A Uefa anunciou, nesta sexta-feira (24), a punição do meia Gianluca Prestianni, do Benfica, após investigação sobre ofensas direcionadas ao atacante Vini Jr, do Real Madrid, durante partida da Liga dos Campeões. Porém, a medida foi adotada por homofobia e não por racismo, como o brasileiro havia acusado.
Segundo comunicado oficial, o Comitê de Controle, Ética e Disciplina da entidade decidiu aplicar uma suspensão total de seis partidas ao jogador por conduta considerada discriminatória. Parte da pena, no entanto, terá caráter condicional.
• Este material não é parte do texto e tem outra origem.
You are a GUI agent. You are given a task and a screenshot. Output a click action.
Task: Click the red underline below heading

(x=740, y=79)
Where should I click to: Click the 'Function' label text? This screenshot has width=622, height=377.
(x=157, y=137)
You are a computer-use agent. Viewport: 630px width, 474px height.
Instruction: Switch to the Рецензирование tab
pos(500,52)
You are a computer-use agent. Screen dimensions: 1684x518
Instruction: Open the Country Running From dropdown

Entenda a punição aplicada

De acordo com a decisão, Prestianni ficará afastado por seis jogos oficiais organizados pela Uefa — sejam competições de clubes ou de seleções — nos quais estaria apto a atuar. Desses, três compromissos terão cumprimento imediato, enquanto os outros três poderão ser escolhidos dentro de um período de dois anos.
A sanção já leva em conta uma suspensão provisória cumprida anteriormente pelo atleta, ainda durante os playoffs da competição europeia.
Além disso, a Uefa solicitou à Fifa que a punição seja ampliada para competições em nível global, o que pode impactar eventuais convocações ou torneios fora do continente europeu.

O que houve com Vini Jr?

Vale lembrar que o episódio ocorreu no confronto entre Benfica e Real Madrid, realizado em fevereiro, em Lisboa, pela fase de playoffs da Liga dos Campeões.
Na ocasião, Vinícius Júnior acusou o jogador argentino de ter feito uma ofensa de cunho racial durante a partida, tapando sua boca com a camiseta. O lance chegou a paralisar a partida momentaneamente, embora a arbitragem não tenha conseguido registrar o insulto em campo.
Prestianni, por sua vez, nega a acusação. O meio-campista alegou que utilizou uma expressão comum em seu país — "maricón", termo em espanhol de cunho homofóbico — e afirmou que não teve a intenção de cometer qualquer ato discriminatório.
Mesmo com a contestação do atleta, a Uefa optou por seguir com a punição, após apuração conduzida por seu inspetor disciplinar. O caso reforça a política mais rígida adotada pela entidade no combate a atitudes discriminatórias dentro das competições.
O episódio também se soma a outras situações envolvendo Vinícius Júnior, que frequentemente se posiciona contra casos de racismo no futebol europeu e cobra medidas mais duras das autoridades esportivas frente a situações preconceituosas.